Usually complements horizontal scaling
High availability usually implies running your app in at least 2 data centres (availability zones)
High availability can be passive (ex. RDS Multi AZ) or active (ex.horizontal scaling)
In EC2, you can use ASG multi AZ and load balancer multi AZ

An ELB is a managed load balancer
- AWS guarantees its uptime, upgrades, maintenance and high availability
Cheaper to setup but more effort
Integrated with many other AWS services (ex. EC2, ECS, Certificate Manager, CloudWatch, Route 53, WAF, Global Accelerator, etc.)

Important for load balancers, need to know if instances receiving the traffic are available to reply to requests
Health checks are done on a port and a route (/health is common)
If the response is not 200, then the instance is unhealthy

Classic: HTTP, HTTPS, TCP, SSL
- TCP / HTTP based health checks
- Fixed hostname
Application: HTTP, HTTPS, WebSocket
- Load balance multiple HTTP apps across target groups or same machine
  - Great for micro-services and container-based apps
- Health checks are at the target group level
- Port mapping feature to redirect to a dynamic port in ECS
- Fixed hostname
- App servers don't see client IP directly, the true IP is inserted in the X-Forwarded-For header
Network: TCP, TLS, UDP
- Handle millions of requests per second at very low latency
- Has one static IP per AZ and supports assigning Elastic IP
- No free tier in AWS
Gateway: IP
- Deploy, scale and manage multiple 3rd party network virtual appliances
- Combines transparent network gateway to provide a single entrance/exit for traffic and a load balancer to distribute the traffic
- Uses GENEVE protocol on port 6081
- Targets EC2 instances and private IP addresses

Stickiness ensures clients are redirected to the same instance behind load balancers, therefore, retaining their session data
Works for all load balancer types except gateway
The sticky cookie expiration date is managed in CLB and ALB
Enabling stickiness may introduce imbalance to the load over the backend EC2 instances
Application-based cookies
- Custom
  - Generated by the target
  - Includes any custom attributes required by the app
  - Cookie name must be specified for each target group, don't use reserved names such as AWSALB, AWSALBAPP or AWSALBTG
- Application
  - Generated by load balancer
  - Cookie name is AWSALBAPP
Duration-based cookies
- Generated by load balancer
- Cookie name is AWSALB (ALB) or AWSELB (CLB)

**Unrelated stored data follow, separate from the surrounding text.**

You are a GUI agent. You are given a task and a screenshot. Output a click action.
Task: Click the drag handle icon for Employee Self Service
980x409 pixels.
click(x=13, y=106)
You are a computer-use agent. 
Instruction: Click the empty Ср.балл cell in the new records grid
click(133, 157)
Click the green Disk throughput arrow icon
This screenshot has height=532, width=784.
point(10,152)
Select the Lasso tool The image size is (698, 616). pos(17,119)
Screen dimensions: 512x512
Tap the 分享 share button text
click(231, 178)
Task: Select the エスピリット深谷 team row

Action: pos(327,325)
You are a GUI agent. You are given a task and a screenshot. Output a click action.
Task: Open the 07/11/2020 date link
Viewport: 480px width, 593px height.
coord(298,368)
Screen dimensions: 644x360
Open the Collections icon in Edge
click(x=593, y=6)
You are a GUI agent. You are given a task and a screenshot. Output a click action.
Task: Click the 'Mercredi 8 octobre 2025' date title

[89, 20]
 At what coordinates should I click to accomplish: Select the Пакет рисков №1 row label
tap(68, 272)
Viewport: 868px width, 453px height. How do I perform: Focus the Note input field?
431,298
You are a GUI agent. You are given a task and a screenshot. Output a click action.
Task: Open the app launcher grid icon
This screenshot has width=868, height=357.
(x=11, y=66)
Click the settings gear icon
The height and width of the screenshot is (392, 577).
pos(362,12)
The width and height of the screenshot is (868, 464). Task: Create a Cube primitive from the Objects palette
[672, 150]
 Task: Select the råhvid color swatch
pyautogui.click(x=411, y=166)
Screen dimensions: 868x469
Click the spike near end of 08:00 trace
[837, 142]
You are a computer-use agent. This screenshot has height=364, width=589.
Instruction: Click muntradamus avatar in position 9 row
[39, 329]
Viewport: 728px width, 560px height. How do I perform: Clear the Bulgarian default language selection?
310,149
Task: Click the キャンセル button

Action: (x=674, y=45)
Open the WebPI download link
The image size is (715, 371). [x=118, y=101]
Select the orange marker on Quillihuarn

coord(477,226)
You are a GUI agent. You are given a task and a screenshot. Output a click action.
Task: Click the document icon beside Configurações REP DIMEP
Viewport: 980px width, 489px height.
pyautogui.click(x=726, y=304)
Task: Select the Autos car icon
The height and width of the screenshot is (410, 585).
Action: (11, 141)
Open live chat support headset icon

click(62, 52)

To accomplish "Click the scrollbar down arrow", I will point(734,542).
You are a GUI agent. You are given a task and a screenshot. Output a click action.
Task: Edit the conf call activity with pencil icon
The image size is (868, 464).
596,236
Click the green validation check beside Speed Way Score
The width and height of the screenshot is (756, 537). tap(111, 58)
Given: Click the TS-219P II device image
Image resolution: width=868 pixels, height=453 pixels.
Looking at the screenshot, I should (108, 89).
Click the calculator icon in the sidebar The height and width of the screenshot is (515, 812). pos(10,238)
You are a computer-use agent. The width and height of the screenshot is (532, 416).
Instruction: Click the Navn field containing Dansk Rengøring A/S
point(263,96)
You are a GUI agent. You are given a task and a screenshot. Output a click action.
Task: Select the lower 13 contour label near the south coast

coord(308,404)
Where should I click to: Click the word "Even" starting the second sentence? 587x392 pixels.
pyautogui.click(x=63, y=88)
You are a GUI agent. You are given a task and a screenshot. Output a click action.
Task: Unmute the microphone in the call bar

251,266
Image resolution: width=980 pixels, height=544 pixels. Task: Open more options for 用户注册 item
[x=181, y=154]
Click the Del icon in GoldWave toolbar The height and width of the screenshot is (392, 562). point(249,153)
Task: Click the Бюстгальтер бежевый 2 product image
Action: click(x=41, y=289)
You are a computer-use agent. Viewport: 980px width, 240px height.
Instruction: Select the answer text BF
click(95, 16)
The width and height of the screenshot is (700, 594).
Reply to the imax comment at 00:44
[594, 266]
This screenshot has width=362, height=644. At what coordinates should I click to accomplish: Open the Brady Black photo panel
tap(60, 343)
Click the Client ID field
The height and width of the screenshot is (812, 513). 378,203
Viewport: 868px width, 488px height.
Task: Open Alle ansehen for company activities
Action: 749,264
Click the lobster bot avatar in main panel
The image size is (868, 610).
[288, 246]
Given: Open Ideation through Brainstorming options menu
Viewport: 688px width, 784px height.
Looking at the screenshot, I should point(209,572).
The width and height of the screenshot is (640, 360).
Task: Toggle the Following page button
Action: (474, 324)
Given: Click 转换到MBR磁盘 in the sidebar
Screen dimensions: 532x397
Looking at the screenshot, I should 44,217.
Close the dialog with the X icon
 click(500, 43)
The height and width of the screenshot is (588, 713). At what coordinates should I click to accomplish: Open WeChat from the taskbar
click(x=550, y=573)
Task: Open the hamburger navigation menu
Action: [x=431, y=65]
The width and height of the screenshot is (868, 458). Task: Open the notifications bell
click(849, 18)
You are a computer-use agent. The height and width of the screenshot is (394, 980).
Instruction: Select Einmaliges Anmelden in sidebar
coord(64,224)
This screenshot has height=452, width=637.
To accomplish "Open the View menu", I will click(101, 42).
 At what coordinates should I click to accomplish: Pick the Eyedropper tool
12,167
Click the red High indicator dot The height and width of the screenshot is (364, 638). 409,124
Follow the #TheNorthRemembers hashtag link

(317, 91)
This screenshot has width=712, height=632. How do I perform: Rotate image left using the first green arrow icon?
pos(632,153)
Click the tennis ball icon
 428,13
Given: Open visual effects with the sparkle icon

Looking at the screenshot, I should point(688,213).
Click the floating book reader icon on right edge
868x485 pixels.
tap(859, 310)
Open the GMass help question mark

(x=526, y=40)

Each load balancer distributes traffic evenly across instances in an AZ, rather than distributing requests in the instances of a node group
Enabled by default in ALB (disabled in other types), no charges for inter-AZ data
In NLB and GLB, you pay charges for inter-AZ data if enabled, this is not the case in CLB

An SSL Certificate allows traffic between clients and your load balancers to be encrypted in transit
TLS certificates are mainly used but people still refer to it as SSL
Public SSL certificates are issued by Certificate Authorities, they must be renewed and you must set an expiration date
Load balancers use an X.509 certificate, manageable via Certificate Manager
- Alternatively, you can use your own certificates
For an HTTPS listener:
- Specify a default certificate
- Add an optional list of certificates to support multiple domains
- Clients can use a Server Name Indication to specify the target hostname
- Ability to specify a security policy to support older versions of SSL/TLS

SNI solves the issue of loading multiple SSL certifications onto a web server to server multiple websites
Requires the client to indicate the hostname of the target server in the initial SSL handshake
- Server will then find the correct certificate or return the default one
Only works for CloudFront, ALB and NLB

CLB can only support one SSL certificate
- Must use multiple CLB for multiple hostnames with multiple SSL certificates
ALB and NLB supports multiple listeners with multiple SSL certificates, it uses SNI

Feature naming:
- Connection Draining for CLB, Deregistration Delay for ALB and NLB
The time to complete in-flight requests while the instance is de-registering or unhealthy
- Usually 1 to 3600 seconds (default of 300 seconds)
- Can be disabled by setting value to 0
- Set a low value for short requests

Scale in/out EC2 instances to match the required load
Ensure minimum/maximum number of EC2 instances running
Automatically register new instances to a load balancer
Re-create EC2 instance if a previous one is terminated (could be due to unhealthiness)
ASG are free, only paying for the underlying instances
Attributes:
- Launch Template configurations:
  - AMI, Instance Type
  - EC2 User Data
  - EBS volumes
  - Security groups
  - SSH Key Pair
  - IAM Roles for instances
  - Network and subnet information
  - Load balancer information
- Minimum, maximum and initial capacity
- Scaling policies
Use CloudWatch to scale ASG by monitoring metrics such as Average CPU or a custom metric

Dynamic scaling
- Target tracking
  - Simple setup
  - Ex. want the ASG CPU around 40%
- Simple / step scaling
  - CloudWatch alarm triggered, CPU > 70%, add 2 units
  - CloudWatch alarm triggered, CPU < 30%, remove 1 unit
Scheduled scaling
- Anticipate scaling based on usage patterns
Predictive scaling
- Continuously forecast load and schedule scaling ahead
Good metrics:
- CPUUtilization: Average CPU utilization across instances
- RequestCountPerTarget: Ensure number of requests per EC2 instances is stable
- Average Network In / Out
- Custom metric pushed using CloudWatch
Scaling cooldown period is 300 seconds by default
- Will not launch of terminate instances during this period